The answer should consist of every record, reproduced exactly.

[Stored records]
--
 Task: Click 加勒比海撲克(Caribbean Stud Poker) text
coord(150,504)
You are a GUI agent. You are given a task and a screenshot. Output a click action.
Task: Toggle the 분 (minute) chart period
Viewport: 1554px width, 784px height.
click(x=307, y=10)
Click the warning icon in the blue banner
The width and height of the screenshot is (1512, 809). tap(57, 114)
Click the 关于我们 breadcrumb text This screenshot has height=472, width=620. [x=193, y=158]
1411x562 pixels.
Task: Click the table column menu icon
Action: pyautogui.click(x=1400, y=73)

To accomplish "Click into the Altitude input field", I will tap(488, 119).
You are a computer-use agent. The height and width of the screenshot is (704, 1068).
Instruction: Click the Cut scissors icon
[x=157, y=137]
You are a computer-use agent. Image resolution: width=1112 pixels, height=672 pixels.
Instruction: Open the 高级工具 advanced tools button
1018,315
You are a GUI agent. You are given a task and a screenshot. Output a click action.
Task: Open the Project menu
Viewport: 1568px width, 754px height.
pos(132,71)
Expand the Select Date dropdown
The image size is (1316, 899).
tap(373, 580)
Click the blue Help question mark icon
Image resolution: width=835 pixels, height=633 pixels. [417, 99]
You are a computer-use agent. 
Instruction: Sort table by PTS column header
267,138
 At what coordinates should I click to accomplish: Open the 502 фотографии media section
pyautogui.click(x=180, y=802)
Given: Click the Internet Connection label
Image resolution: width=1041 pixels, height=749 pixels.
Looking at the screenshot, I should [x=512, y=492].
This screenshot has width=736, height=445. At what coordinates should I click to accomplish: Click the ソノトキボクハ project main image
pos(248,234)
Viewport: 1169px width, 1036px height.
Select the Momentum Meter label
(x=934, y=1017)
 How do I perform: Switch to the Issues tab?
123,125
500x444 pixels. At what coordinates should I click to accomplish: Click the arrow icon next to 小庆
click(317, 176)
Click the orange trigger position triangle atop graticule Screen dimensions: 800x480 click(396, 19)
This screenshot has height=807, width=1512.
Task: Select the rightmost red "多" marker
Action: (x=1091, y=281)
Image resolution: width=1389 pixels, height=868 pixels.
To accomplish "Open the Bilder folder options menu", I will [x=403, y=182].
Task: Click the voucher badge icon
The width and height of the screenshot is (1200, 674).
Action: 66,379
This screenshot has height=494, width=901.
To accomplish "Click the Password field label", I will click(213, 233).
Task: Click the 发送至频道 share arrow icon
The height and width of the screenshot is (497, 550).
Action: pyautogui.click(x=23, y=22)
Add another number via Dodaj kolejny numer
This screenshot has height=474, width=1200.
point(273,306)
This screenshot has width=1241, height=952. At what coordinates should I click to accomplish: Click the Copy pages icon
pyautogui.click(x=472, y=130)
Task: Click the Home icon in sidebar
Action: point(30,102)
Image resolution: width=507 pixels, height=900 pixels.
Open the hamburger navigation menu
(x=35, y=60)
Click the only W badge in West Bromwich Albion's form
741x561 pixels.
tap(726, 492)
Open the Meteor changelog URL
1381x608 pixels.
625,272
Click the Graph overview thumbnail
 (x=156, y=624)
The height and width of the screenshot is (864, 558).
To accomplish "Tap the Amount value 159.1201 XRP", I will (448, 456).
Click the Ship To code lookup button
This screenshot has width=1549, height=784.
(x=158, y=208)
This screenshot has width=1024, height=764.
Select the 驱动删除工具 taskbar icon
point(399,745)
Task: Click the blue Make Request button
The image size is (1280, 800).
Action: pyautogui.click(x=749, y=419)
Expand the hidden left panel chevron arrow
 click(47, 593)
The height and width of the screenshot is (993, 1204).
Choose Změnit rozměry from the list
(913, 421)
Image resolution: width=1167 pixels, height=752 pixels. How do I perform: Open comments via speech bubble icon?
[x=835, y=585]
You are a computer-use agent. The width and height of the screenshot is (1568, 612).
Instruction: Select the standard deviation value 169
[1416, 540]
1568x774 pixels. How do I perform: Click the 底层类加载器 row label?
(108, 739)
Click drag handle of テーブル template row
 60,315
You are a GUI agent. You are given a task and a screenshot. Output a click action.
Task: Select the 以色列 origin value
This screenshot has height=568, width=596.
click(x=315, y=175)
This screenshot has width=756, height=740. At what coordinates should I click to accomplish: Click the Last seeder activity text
--
◆ **Response to the task**
 Task: Click 加勒比海撲克(Caribbean Stud Poker) text
coord(150,504)
You are a GUI agent. You are given a task and a screenshot. Output a click action.
Task: Toggle the 분 (minute) chart period
Viewport: 1554px width, 784px height.
click(x=307, y=10)
Click the warning icon in the blue banner
The width and height of the screenshot is (1512, 809). tap(57, 114)
Click the 关于我们 breadcrumb text This screenshot has height=472, width=620. [x=193, y=158]
1411x562 pixels.
Task: Click the table column menu icon
Action: pyautogui.click(x=1400, y=73)

To accomplish "Click into the Altitude input field", I will tap(488, 119).
You are a computer-use agent. The height and width of the screenshot is (704, 1068).
Instruction: Click the Cut scissors icon
[x=157, y=137]
You are a computer-use agent. Image resolution: width=1112 pixels, height=672 pixels.
Instruction: Open the 高级工具 advanced tools button
1018,315
You are a GUI agent. You are given a task and a screenshot. Output a click action.
Task: Open the Project menu
Viewport: 1568px width, 754px height.
pos(132,71)
Expand the Select Date dropdown
The image size is (1316, 899).
tap(373, 580)
Click the blue Help question mark icon
Image resolution: width=835 pixels, height=633 pixels. [417, 99]
You are a computer-use agent. 
Instruction: Sort table by PTS column header
267,138
 At what coordinates should I click to accomplish: Open the 502 фотографии media section
pyautogui.click(x=180, y=802)
Given: Click the Internet Connection label
Image resolution: width=1041 pixels, height=749 pixels.
Looking at the screenshot, I should [x=512, y=492].
This screenshot has width=736, height=445. At what coordinates should I click to accomplish: Click the ソノトキボクハ project main image
pos(248,234)
Viewport: 1169px width, 1036px height.
Select the Momentum Meter label
(x=934, y=1017)
 How do I perform: Switch to the Issues tab?
123,125
500x444 pixels. At what coordinates should I click to accomplish: Click the arrow icon next to 小庆
click(317, 176)
Click the orange trigger position triangle atop graticule Screen dimensions: 800x480 click(396, 19)
This screenshot has height=807, width=1512.
Task: Select the rightmost red "多" marker
Action: (x=1091, y=281)
Image resolution: width=1389 pixels, height=868 pixels.
To accomplish "Open the Bilder folder options menu", I will [x=403, y=182].
Task: Click the voucher badge icon
The width and height of the screenshot is (1200, 674).
Action: 66,379
This screenshot has height=494, width=901.
To accomplish "Click the Password field label", I will click(213, 233).
Task: Click the 发送至频道 share arrow icon
The height and width of the screenshot is (497, 550).
Action: pyautogui.click(x=23, y=22)
Add another number via Dodaj kolejny numer
This screenshot has height=474, width=1200.
point(273,306)
This screenshot has width=1241, height=952. At what coordinates should I click to accomplish: Click the Copy pages icon
pyautogui.click(x=472, y=130)
Task: Click the Home icon in sidebar
Action: point(30,102)
Image resolution: width=507 pixels, height=900 pixels.
Open the hamburger navigation menu
(x=35, y=60)
Click the only W badge in West Bromwich Albion's form
741x561 pixels.
tap(726, 492)
Open the Meteor changelog URL
1381x608 pixels.
625,272
Click the Graph overview thumbnail
 (x=156, y=624)
The height and width of the screenshot is (864, 558).
To accomplish "Tap the Amount value 159.1201 XRP", I will (448, 456).
Click the Ship To code lookup button
This screenshot has width=1549, height=784.
(x=158, y=208)
This screenshot has width=1024, height=764.
Select the 驱动删除工具 taskbar icon
point(399,745)
Task: Click the blue Make Request button
The image size is (1280, 800).
Action: pyautogui.click(x=749, y=419)
Expand the hidden left panel chevron arrow
 click(47, 593)
The height and width of the screenshot is (993, 1204).
Choose Změnit rozměry from the list
(913, 421)
Image resolution: width=1167 pixels, height=752 pixels. How do I perform: Open comments via speech bubble icon?
[x=835, y=585]
You are a computer-use agent. The width and height of the screenshot is (1568, 612).
Instruction: Select the standard deviation value 169
[1416, 540]
1568x774 pixels. How do I perform: Click the 底层类加载器 row label?
(108, 739)
Click drag handle of テーブル template row
 60,315
You are a GUI agent. You are given a task and a screenshot. Output a click action.
Task: Select the 以色列 origin value
This screenshot has height=568, width=596.
click(x=315, y=175)
This screenshot has width=756, height=740. At what coordinates should I click to accomplish: Click the Last seeder activity text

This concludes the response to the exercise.